Ce qui a cependant le plus contrarié les dirigeants des organisations syndicales et populaires, qui avaient accordé une trêve à Mesa, a été l'annonce officielle que le nouveau gouvernement poursuivait l'idée d'exporter le gaz aux Etats-Unis, via un port du Pacifique, alors que c'est justement ce projet qui a déchaîné le soulèvement civil de septembre et octobre.

En droite ligne de la politique du président démissionnaire Sanchez de Lozada, le ministre des Hydrocarbures de Mesa a déclaré que ce projet était vital pour la Bolivie, et que le référendum, dont la date n'a pas encore été fixée, ne porterait que sur les modalités du projet d'exportation. Tout cela est bien loin des promesses initiales de Mesa, qui s'était engagé à soumettre à une consultation populaire la réalisation ou non de ce projet.

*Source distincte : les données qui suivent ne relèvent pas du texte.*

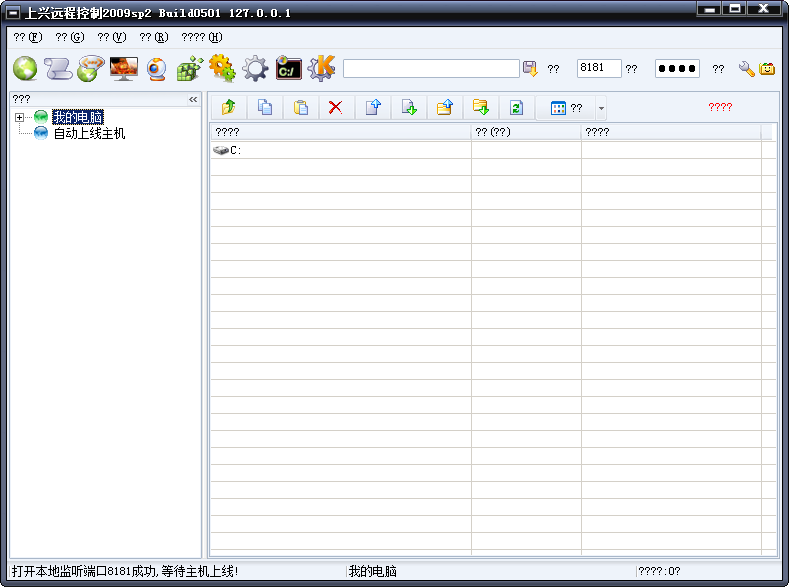Click the password field with dots
This screenshot has height=587, width=789.
point(676,69)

Ce pas en arrière a beaucoup contrarié des dirigeants qui, comme Evo Morales et Jaime Solares, de la Centrale Ouvrière Bolivienne (COB), avaient jusqu'à maintenant donné des signes d'entente avec le nouveau régime.

«La position du ministre Rios semble conforme aux intérêts des transnationales. Les organisations civiques et sociales confirment leur détermination à ne pas vendre cette ressource énergétique, dont la commercialisation doit se faire au bénéfice des Boliviens»,a annoncé Solares.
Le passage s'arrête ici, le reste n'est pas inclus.